● ACTIVITY LIST
(1) Say whether each of the statements below agrees with the passage on reviewing code with several AI models. Answer yes or no for each, and quote the words of the passage that decide it: (a) Codex is trained heavily on GitHub repositories. (b) On this specific PR, Claude was the only model that caught the root cause. (c) The 2025 ICML paper found that larger, more accurate models agree on incorrect answers 60% of the time.
(2) Carry on the passage about reviewing code with several AI models, starting after its last sentence.

● EXCERPT PROVIDED
──────────
You can see it in practice with our reviews. Codex is trained heavily on GitHub repositories. It's strong on ProseMirror internals, position mapping, mark semantics. It tends to ask "what could break in edge cases?" Claude is trained on a broader mix of text. It's better at assessing practical user impact - "does this actually affect someone?" Qwen, trained on a different corpus entirely, sometimes catches logic errors both miss. On this specific PR, Qwen was the only model that caught the root cause - the fix addressed the symptom but not the underlying setMark behavior that triggered the bug.

One important nuance: a 2025 ICML paper tested 349+ LLMs and found that larger, more accurate models are converging in their error patterns - agreeing on incorrect answers 60% of the time. As frontier models improve, their blind spots may overlap more. That doesn't invalidate the multi-model approach today, but it means the diversity advantage may narrow over time. For now, the practical gains are substantial.

This isn't a ranking. It's a map of blind spots. Each model has confident opinions about what it knows and silence about what it doesn't.
──────────
● INFORMATION PROVIDED
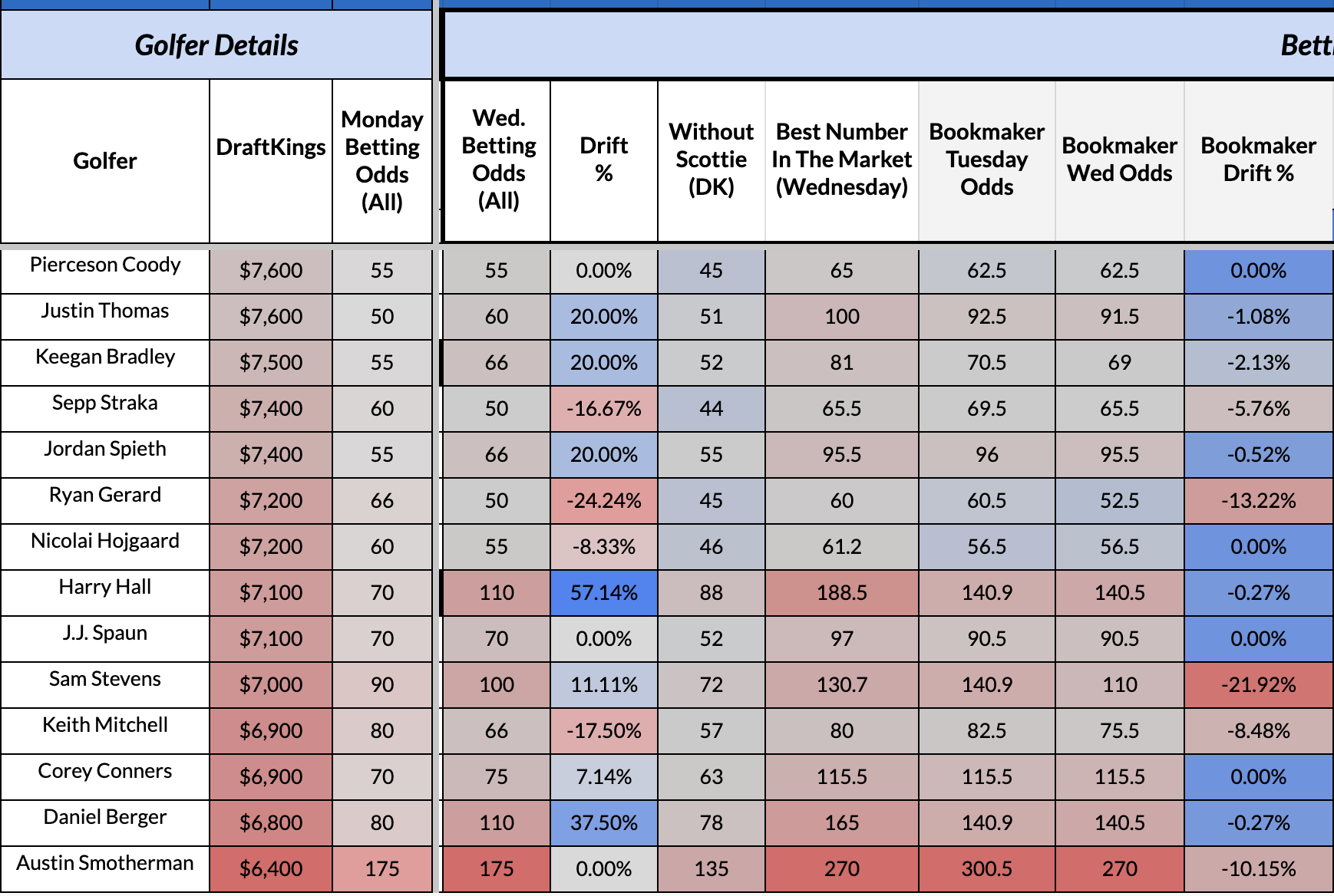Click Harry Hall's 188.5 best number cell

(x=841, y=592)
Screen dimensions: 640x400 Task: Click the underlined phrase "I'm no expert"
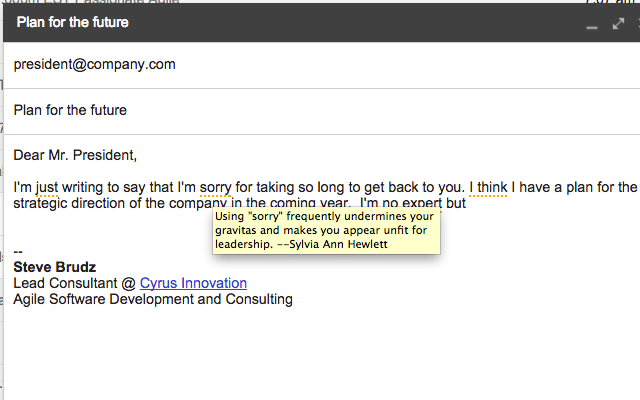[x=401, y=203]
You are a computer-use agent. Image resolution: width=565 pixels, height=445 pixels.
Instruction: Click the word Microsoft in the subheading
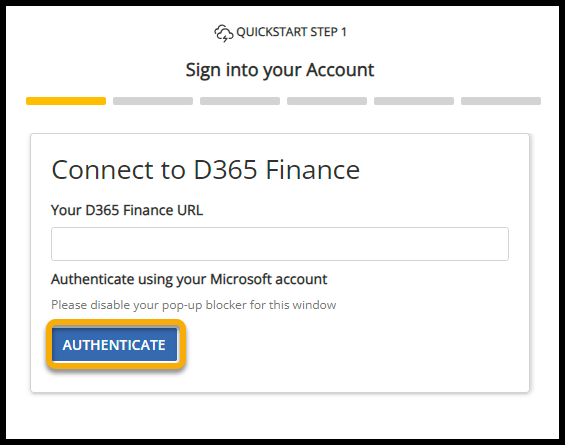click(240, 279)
──────────
● RESULTS
(1)
(a) Yes: "Codex is trained heavily on GitHub repositories."
(b) No: "Qwen was the only model that caught the root cause"
(c) Yes: "larger, more accurate models are converging in their error patterns - agreeing on incorrect answers 60% of the time"

(2)
The consensus rule

After running hundreds of these comparisons, one pattern holds:

When two or more models independently flag the same issue, it's almost always a real problem. The false positive rate on consensus findings is very low. Different training data arriving at the same conclusion is strong signal.

When only one model flags something, treat it with skepticism. It might be a genuine catch the others missed. It might be a hallucination. It might be the model overfitting to patterns in its training data that don't apply here.

In practice, I tag every finding with which model raised it. Consensus items go straight to "must address." Solo findings get a quick manual check before I spend time on them.

This simple filter cuts the noise in half without losing real bugs.

The practical workflow

This isn't theory. Here's how it actually works on a day-to-day basis:

PR comes in. I run the diff through Codex and Opus in parallel - three passes each (correctness, developer experience, test coverage). Six reviews total.
I group findings by concern area. Anything flagged by both models gets marked as high confidence. Solo findings get noted but weighted lower.
For consensus findings, I investigate directly. Sometimes that means adding debug logging and reproducing in the dev app. Sometimes the finding is obvious enough to act on immediately.
Solo findings get a 30-second gut check. If it sounds plausible, I investigate. If it sounds like the model is pattern-matching on something irrelevant, I skip it.
PR comments reference which model found what. "Both Codex and Opus flagged this" carries more weight with the team than "the AI said so."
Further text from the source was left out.